What this means is that, using
the classic "carrot and stick" policy, U.S. special forces will continue
to pin down the Abu Sayyaf Group and other alleged terrorist networks
through surgical military strikes and expanded intelligence, but the
politico-diplomatic approach will moderate the MILF by tying it down to a
protracted peace process and cutting its ties to the ASG and extremist
politics. As far as the U.S. is concerned, the push for the MILF's
abandonment of secessionism matched by the Arroyo regime's dropping of its
constitutional rigidity with the support of Malaysia and other countries
is a positive step for moving the peace process forward.
MILF disarmament
But this formula will only
succeed if, among other conditions, the MILF is finally disarmed and
transformed into a mass-based political party thereby enhancing in the
language of the peace process - its legitimate political authority. It
also depends on the cooperation and, more important, the political will of
the Arroyo government even as, in the eyes of the USIP and other U.S.

> **ACTIONS TO TAKE**
• a. In the passage on U.S. policy toward the MILF, rewrite the section starting at "What this means" and ending at "peace process forward.", substituting "negotiation process" for "peace process".
• b. According to the passage on U.S. policy toward the MILF, what must happen to the MILF for the formula to succeed?
• c. Translate this sentence from the passage on U.S. policy toward the MILF into Spanish: "As far as the U.S. is concerned, the push for the MILF's abandonment of secessionism matched by the Arroyo regime's dropping of its constitutional rigidity with the support of Malaysia and other countries is a positive step for moving the peace process forward."

> **RECORDS**
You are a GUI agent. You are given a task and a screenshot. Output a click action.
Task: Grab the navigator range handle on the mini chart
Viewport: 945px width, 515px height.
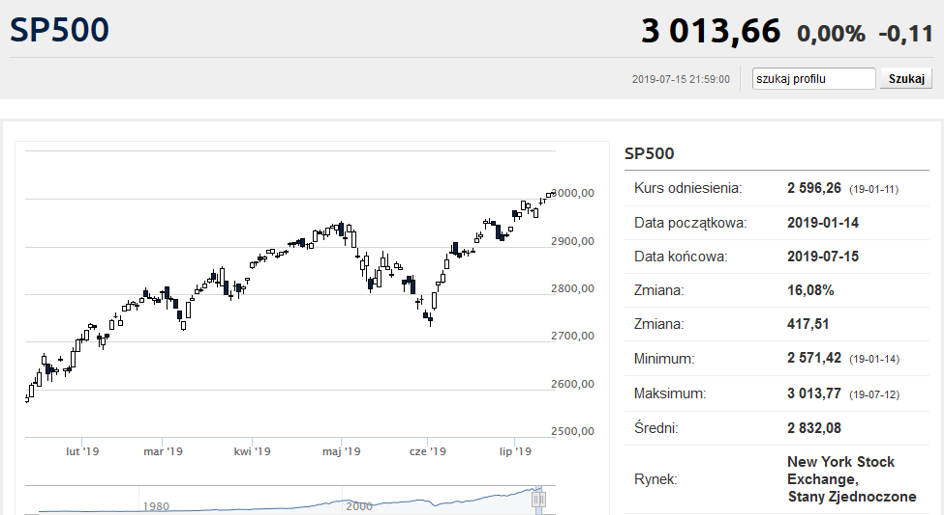(538, 499)
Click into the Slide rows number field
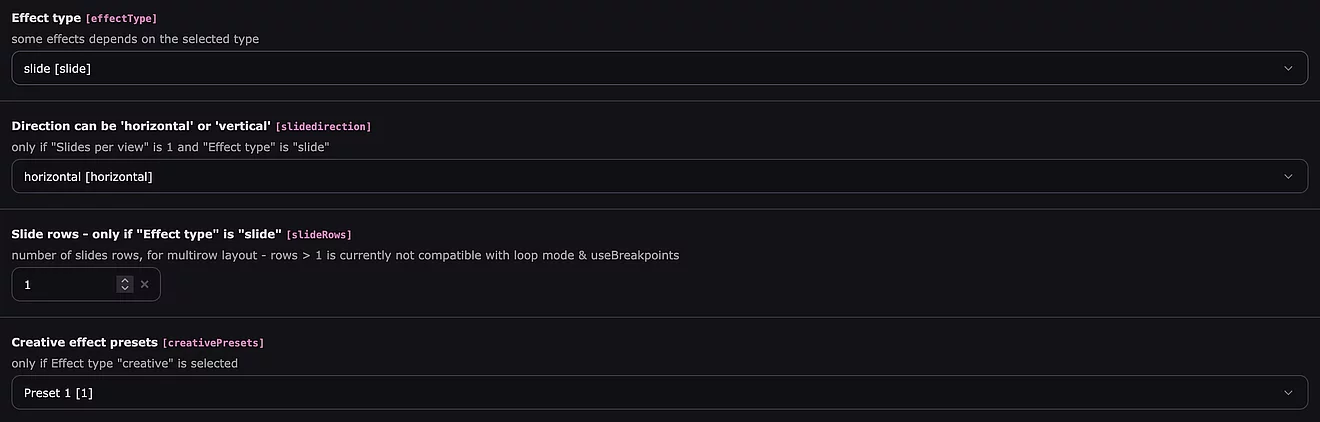This screenshot has height=422, width=1320. click(x=65, y=285)
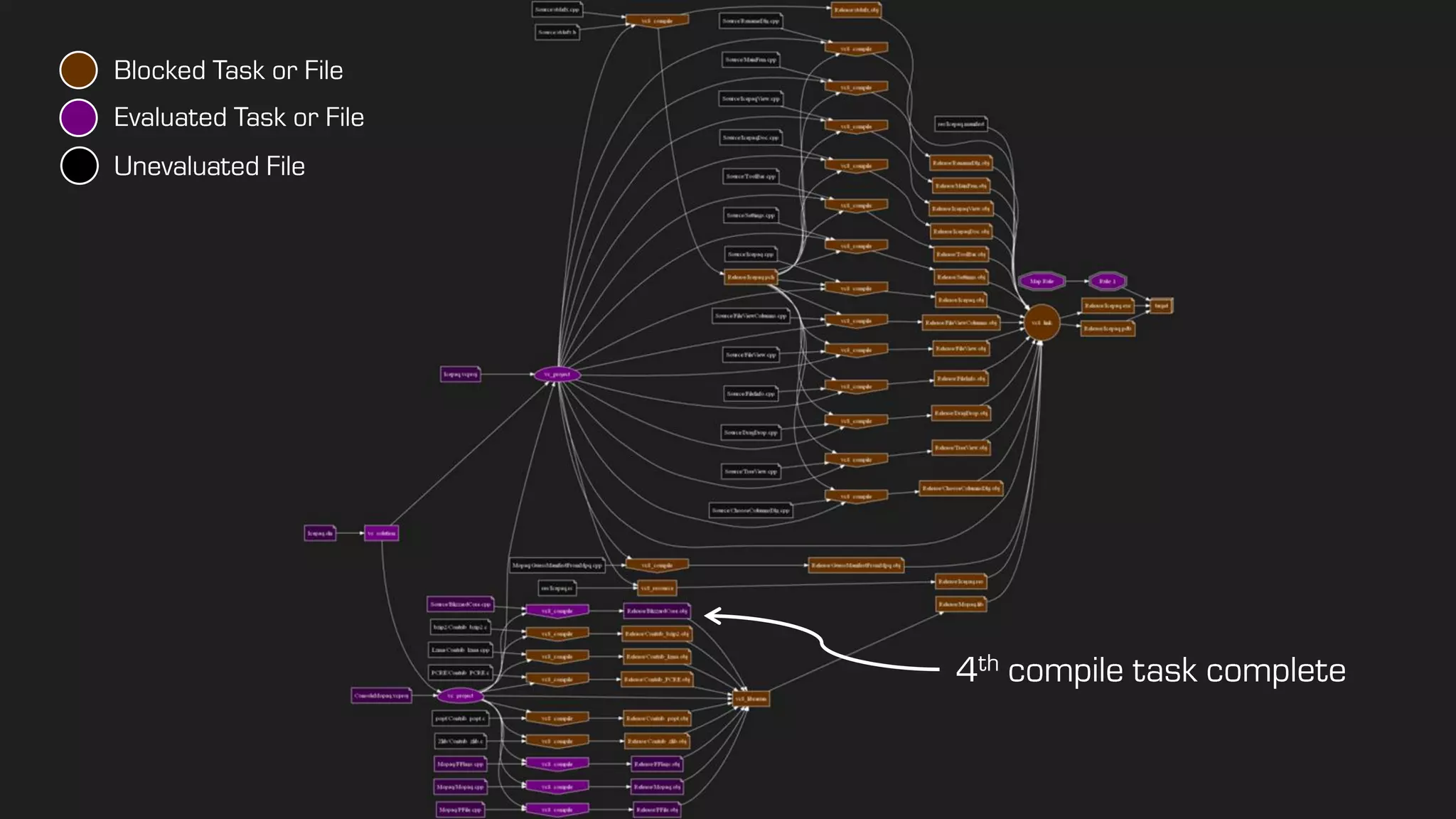This screenshot has height=819, width=1456.
Task: Click the purple Rule 1 octagon node
Action: 1108,282
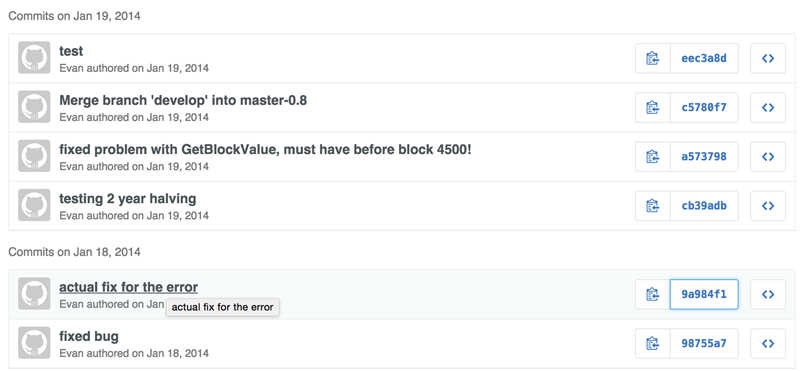Click Evan's avatar on 'test' commit
This screenshot has width=800, height=371.
pos(34,58)

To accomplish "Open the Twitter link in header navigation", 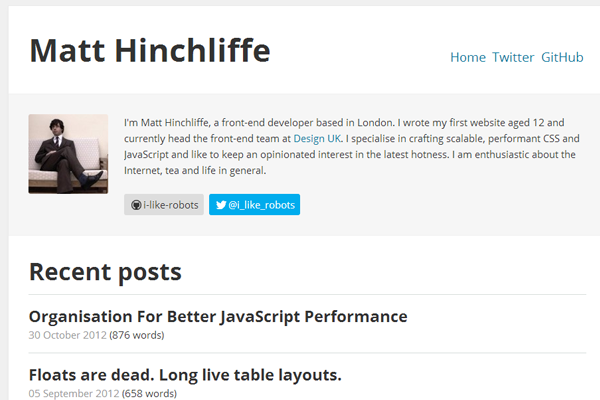I will click(x=513, y=57).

> **ANSWERS PER TASK**
• a.
What this means is that, using
the classic "carrot and stick" policy, U.S. special forces will continue
to pin down the Abu Sayyaf Group and other alleged terrorist networks
through surgical military strikes and expanded intelligence, but the
politico-diplomatic approach will moderate the MILF by tying it down to a
protracted negotiation process and cutting its ties to the ASG and extremist
politics. As far as the U.S. is concerned, the push for the MILF's
abandonment of secessionism matched by the Arroyo regime's dropping of its
constitutional rigidity with the support of Malaysia and other countries
is a positive step for moving the negotiation process forward.

• b. The MILF must finally be disarmed and transformed into a mass-based political party.

• c. En lo que respecta a EE. UU., la presión para que el MILF abandone el secesionismo, acompañada del abandono por parte del régimen de Arroyo de su rigidez constitucional con el apoyo de Malasia y otros países, es un paso positivo para hacer avanzar el proceso de paz.